The researchers analyzed the medical records of 169 infants aged 0-24 months who presented to the emergency department with anaphylaxis.
Said Colleen Shannon, MD, MPH, the lead author of the study:
We reviewed charts for 169 patients under the age of 2 who presented with anaphylaxis and found that symptoms were reported in the skin/mucosal (97.6%), gastrointestinal (74.6%), respiratory (56.8%) and cardiovascular (34.3%) systems. Almost all episodes were triggered by food, especially egg (26.6%), peanut (25.4%) milk (13.6%) and cashew (10.1%).
146 of those patients (86.4%) received epinephrine, with 51 (30.1%) receiving the drug prior to arrival at the hospital and 16 (9.5%) requiring more than one dose. Epinephrine is the only drug that can halt and reverse the progression of anaphylaxis, a serious, life-threatening reaction to a food, drug, insect venom, or environmental substance.
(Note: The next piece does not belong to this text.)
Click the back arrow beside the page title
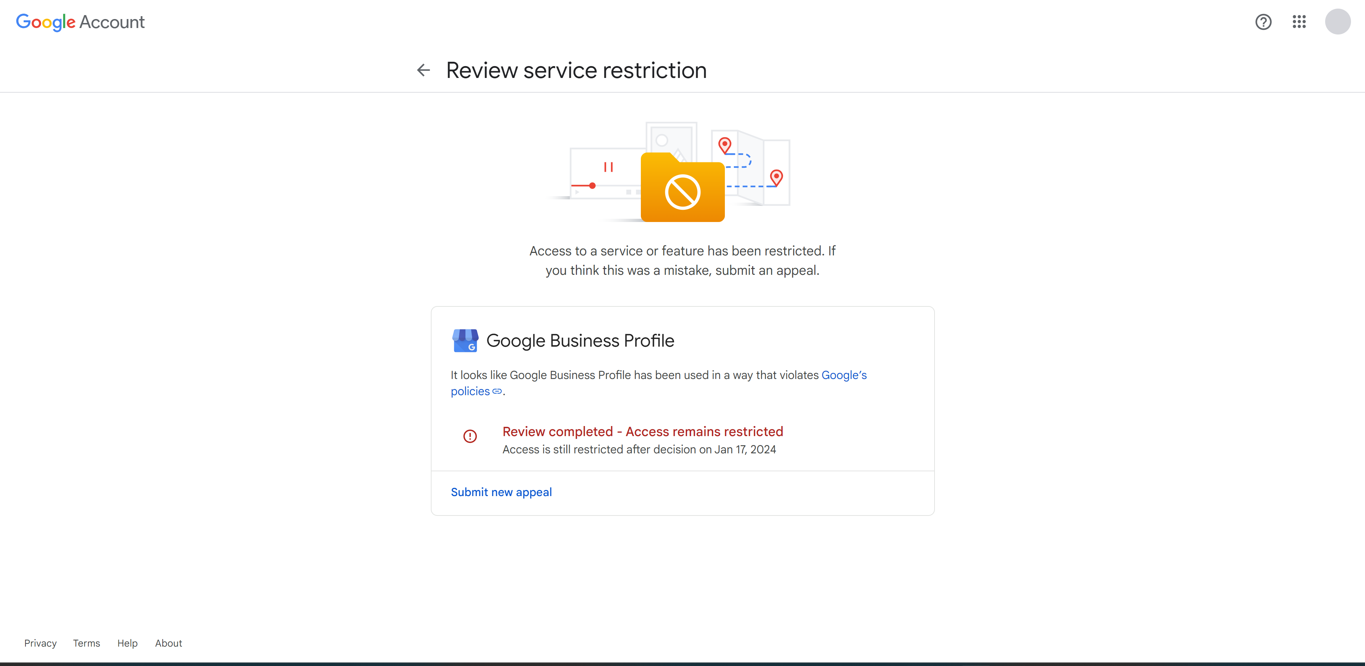1365x666 pixels. (423, 70)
The sooner it is administered, the better the outcome.
Additionally, 17 patients (10.1%) were admitted to the hospital, but none required intensive care.
Said Juhee Lee, MD, senior author of the study:
It’s important that infants, just like older children and adults, need quick and accurate diagnosis to make sure their anaphylaxis is treated appropriately. Fortunately, most cases of anaphylaxis in infants seem to resolve with a single dose of epinephrine. The vast majority were able to go home from the emergency department without further intervention.
If you suspect your child may have a food allergy, we urge you to seek a proper medical evaluation from an allergist.